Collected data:
○ ○ ○ ○ ○ ○ ○
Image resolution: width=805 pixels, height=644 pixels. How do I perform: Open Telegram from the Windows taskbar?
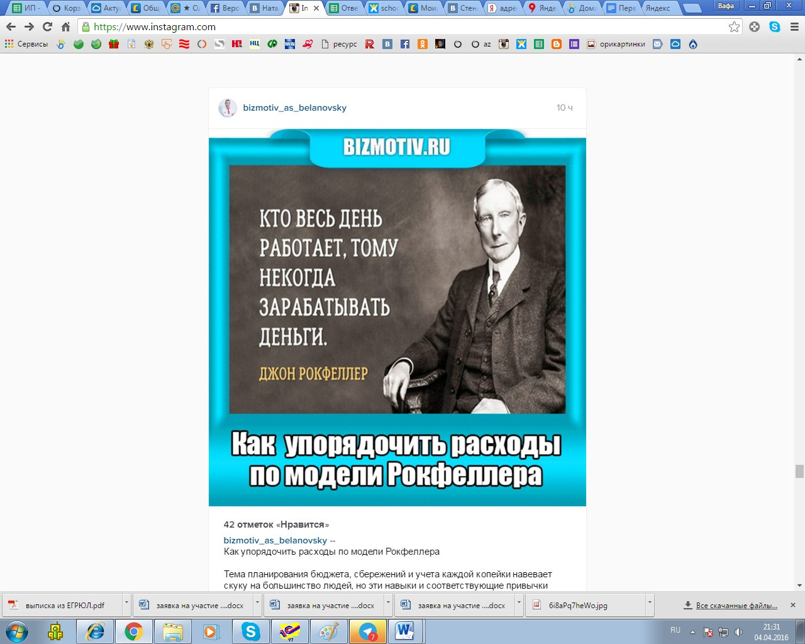coord(368,631)
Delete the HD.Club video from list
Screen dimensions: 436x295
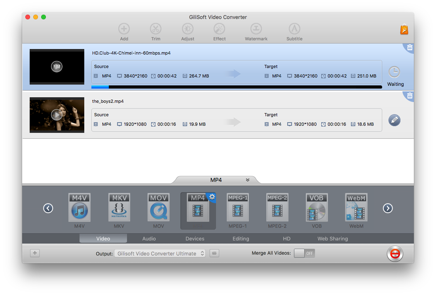409,47
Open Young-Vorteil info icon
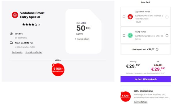The height and width of the screenshot is (105, 173). [x=167, y=36]
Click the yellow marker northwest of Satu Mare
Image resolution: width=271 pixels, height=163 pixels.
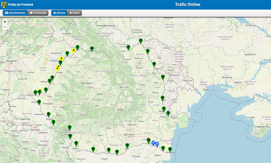click(x=73, y=51)
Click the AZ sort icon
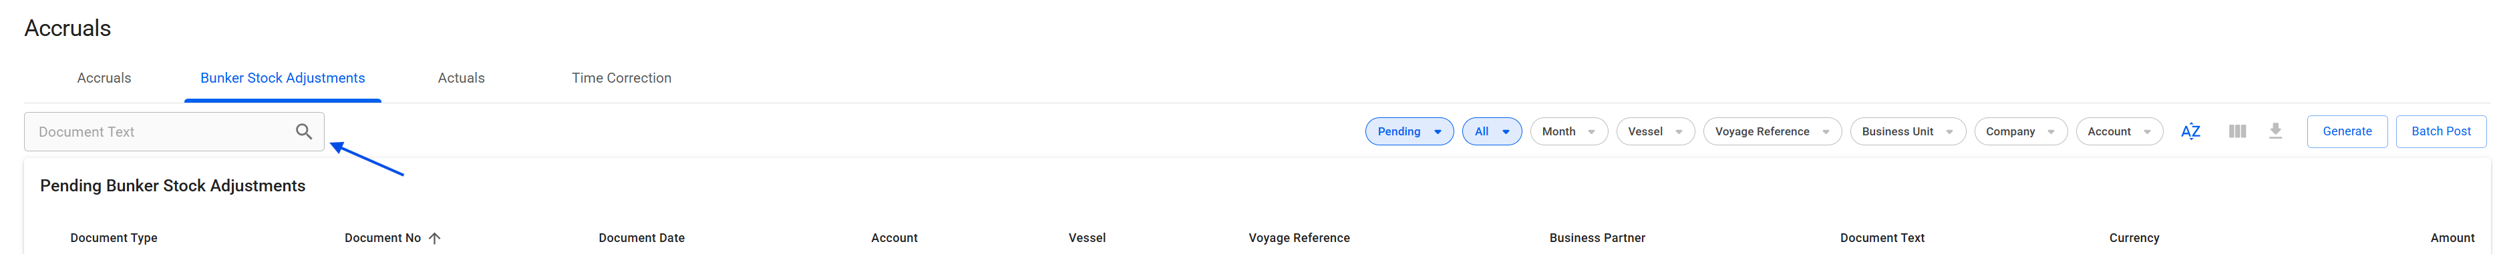The image size is (2493, 254). click(x=2190, y=131)
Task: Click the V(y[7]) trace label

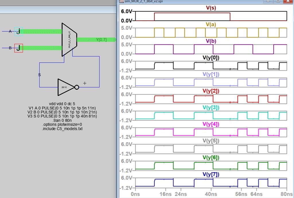Action: pos(211,174)
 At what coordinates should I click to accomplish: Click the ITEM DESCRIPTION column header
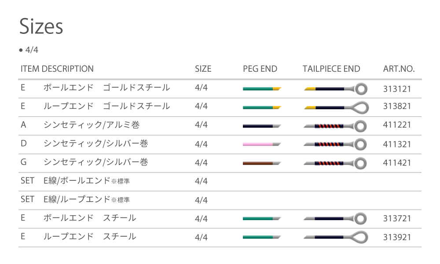(57, 69)
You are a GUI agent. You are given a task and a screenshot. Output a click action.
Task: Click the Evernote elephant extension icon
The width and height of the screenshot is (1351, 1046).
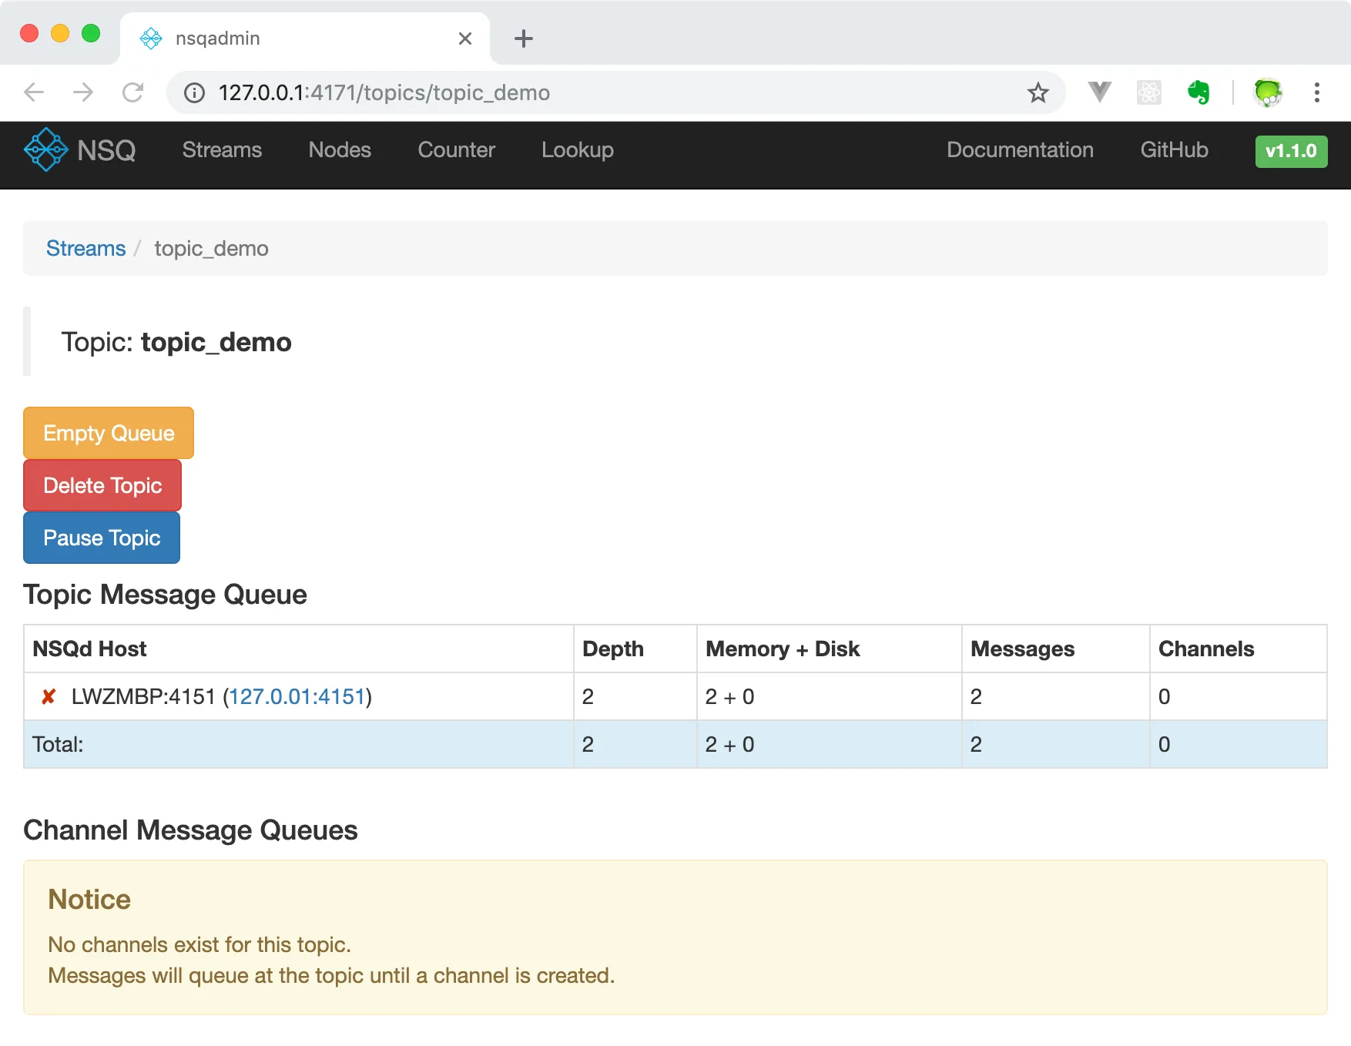pos(1198,93)
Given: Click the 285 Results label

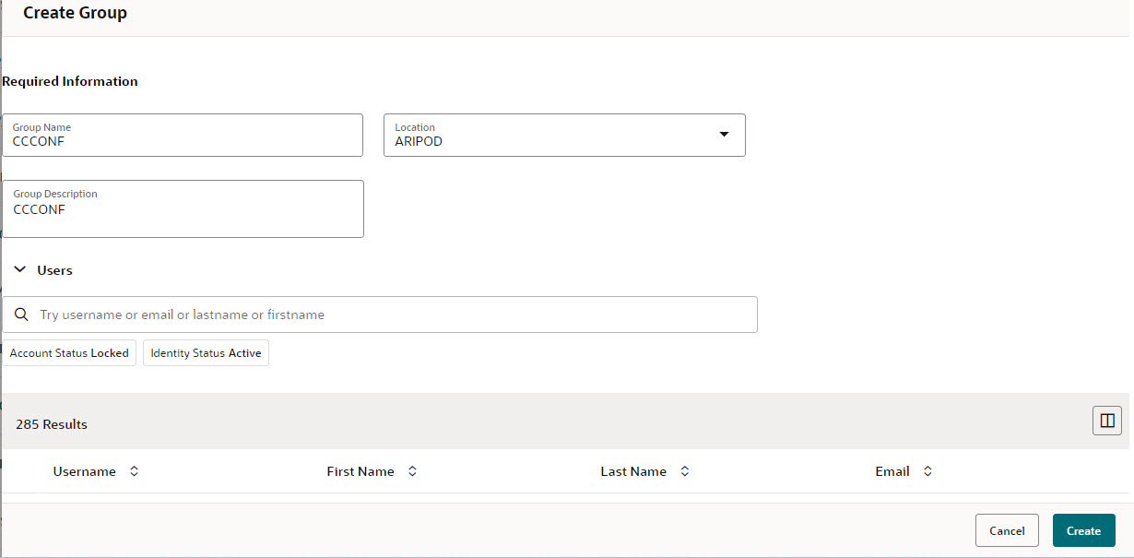Looking at the screenshot, I should 51,423.
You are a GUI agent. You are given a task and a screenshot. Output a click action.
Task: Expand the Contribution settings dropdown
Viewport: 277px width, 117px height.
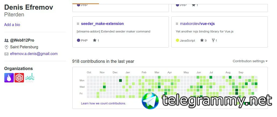click(x=250, y=61)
○ ○ ○ ○ ○ ○ ○
### Problem details
What you return should match the entries word for word, pictures aside.

### Solution to this problem
Image resolution: width=805 pixels, height=644 pixels. How do I perform: Open Telegram from the Windows taskbar?
coord(368,631)
Delete the HD.Club video from list
Screen dimensions: 436x295
409,47
Open Young-Vorteil info icon
The height and width of the screenshot is (105, 173). [x=167, y=36]
Click the yellow marker northwest of Satu Mare
Image resolution: width=271 pixels, height=163 pixels.
click(x=73, y=51)
Click the AZ sort icon
The image size is (2493, 254). click(x=2190, y=131)
Task: Click the V(y[7]) trace label

Action: pos(211,174)
 At what coordinates should I click to accomplish: Click the ITEM DESCRIPTION column header
(57, 69)
You are a GUI agent. You are given a task and a screenshot. Output a click action.
Task: Click the Evernote elephant extension icon
The width and height of the screenshot is (1351, 1046).
pos(1198,93)
Given: Click the 285 Results label

Looking at the screenshot, I should 51,423.
You are a GUI agent. You are given a task and a screenshot. Output a click action.
Task: Expand the Contribution settings dropdown
Viewport: 277px width, 117px height.
click(x=250, y=61)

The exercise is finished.